Immunoglobulin gene diversification in cattle.

Research in several species has revealed that different types of mammals have evolved divergent molecular and cellular strategies for generating immunoglobulin diversity. Other chapters in this text have highlighted the specific characteristics unique to chicken, rabbit, mouse, human and sheep B lymphocyte development; namely indicating differences in the mechanisms of diversity and the site of primary B cell development. Studies of the bovine system have indicated that like the sheep system, the ileal Peyer's patch (IPP) is a likely chicken bursal equivalent, and is a site of primary B lymphocyte development. Substantial investigation in sheep has indicated that Ig diversity is created by untemplated somatic mutation and intense selective pressure (Reynaud et al., 1991). The frequency of alteration in the sheep Ig light chain gene locus also is characteristic of the bovine system, however, recent evidence from sequencing of bovine lambda light chain genes indicates that one mechanism that contributes to diversity is gene conversion, utilizing several pseudogenes located in the Ig locus (Parng et al., 1996). The mechanism by which this hyperalteration of Ig genes occurs in both sheep and cattle is poorly understood and is thus the focus of considerable investigation. The study of events in the IPP may also have informative ramifications for secondary diversification of the Ig repertoire by somatic hyperalteration in germinal centers.

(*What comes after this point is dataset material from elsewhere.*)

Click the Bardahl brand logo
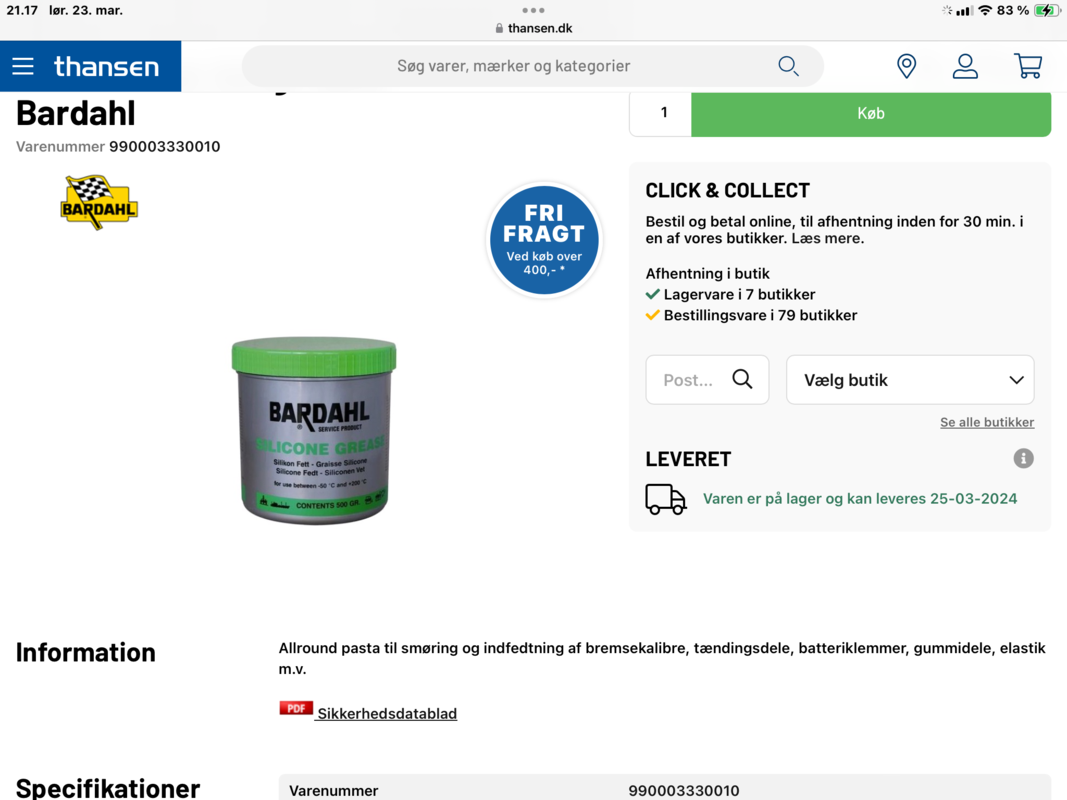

Gene conversion contributes to Ig light chain diversity in cattle.

In humans and mice, extensive gene rearrangement is the major mechanism of diversification of the primary Ig repertoire. This study shows that cattle depart from this pattern because rearrangement in the light chain locus is sharply limited. Furthermore, in cattle, gene conversion contributes to the diversification of the primary light chain repertoire. Sequencing of germ-line and expressed Vlambda genes revealed three important features. First, the germ line contained a number of Vlambda pseudogenes. In fact, 14 (70%) of the 20 germ-line genes identified and sequenced were pseudogenes, because they had one or more of the following defects: lack of recombination signal sequences at the 3' end, stop codons within the reading frame or truncations, and/or insertions or deletions that resulted in loss of reading frame. Second, Vlambda cDNA from ileal Peyer's patch B cells demonstrated that the light chain repertoire arises from only a small number of V(J) rearrangements. Even though two J genes were identified in the germ line, all of the expressed Vlambda genes examined contained the same J segment, indicating that only a single J gene participates in rearrangement at the lambda locus. Third, a significant number of departures from the germ-line sequences of rearranged Vlambda can be traced to donor sequences of one or more Vlambda pseudogenes. We conclude that a limited number of rearrangements and gene conversion play a role in contributing to the diversification of the primary lambda repertoire. Furthermore, while clear indications of a role for somatic mutation in lambda diversification was seen, V gene rearrangement was not a major factor.